(Records supplied Opens)

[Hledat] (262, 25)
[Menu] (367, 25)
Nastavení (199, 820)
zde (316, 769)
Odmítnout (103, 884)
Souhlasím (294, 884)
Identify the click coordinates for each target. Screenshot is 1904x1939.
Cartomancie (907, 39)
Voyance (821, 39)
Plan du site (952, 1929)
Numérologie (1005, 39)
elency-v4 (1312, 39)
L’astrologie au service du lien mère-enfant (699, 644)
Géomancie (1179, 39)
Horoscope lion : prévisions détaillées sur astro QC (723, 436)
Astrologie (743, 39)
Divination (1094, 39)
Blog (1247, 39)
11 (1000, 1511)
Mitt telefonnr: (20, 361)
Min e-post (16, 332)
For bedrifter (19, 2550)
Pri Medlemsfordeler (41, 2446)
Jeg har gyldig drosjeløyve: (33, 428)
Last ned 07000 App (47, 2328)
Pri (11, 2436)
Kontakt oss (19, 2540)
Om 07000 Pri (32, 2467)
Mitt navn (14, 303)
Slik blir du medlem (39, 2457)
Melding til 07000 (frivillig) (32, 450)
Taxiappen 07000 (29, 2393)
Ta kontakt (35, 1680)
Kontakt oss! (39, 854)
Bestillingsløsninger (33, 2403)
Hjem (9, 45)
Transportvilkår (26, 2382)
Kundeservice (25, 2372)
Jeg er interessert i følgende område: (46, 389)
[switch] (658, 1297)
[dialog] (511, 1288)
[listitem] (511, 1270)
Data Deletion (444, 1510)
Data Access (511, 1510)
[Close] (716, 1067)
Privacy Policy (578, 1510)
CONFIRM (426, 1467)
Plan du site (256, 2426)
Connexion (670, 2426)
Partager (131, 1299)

(Records supplied Closes)

What you are asked to do => Copy the lines above exactly, beginning at the line that has "Hjem (9, 45)" and stopping after the line that has "[Close] (716, 1067)", and omit the rest.

Answer section =>
Hjem (9, 45)
Transportvilkår (26, 2382)
Kundeservice (25, 2372)
Jeg er interessert i følgende område: (46, 389)
[switch] (658, 1297)
[dialog] (511, 1288)
[listitem] (511, 1270)
Data Deletion (444, 1510)
Data Access (511, 1510)
[Close] (716, 1067)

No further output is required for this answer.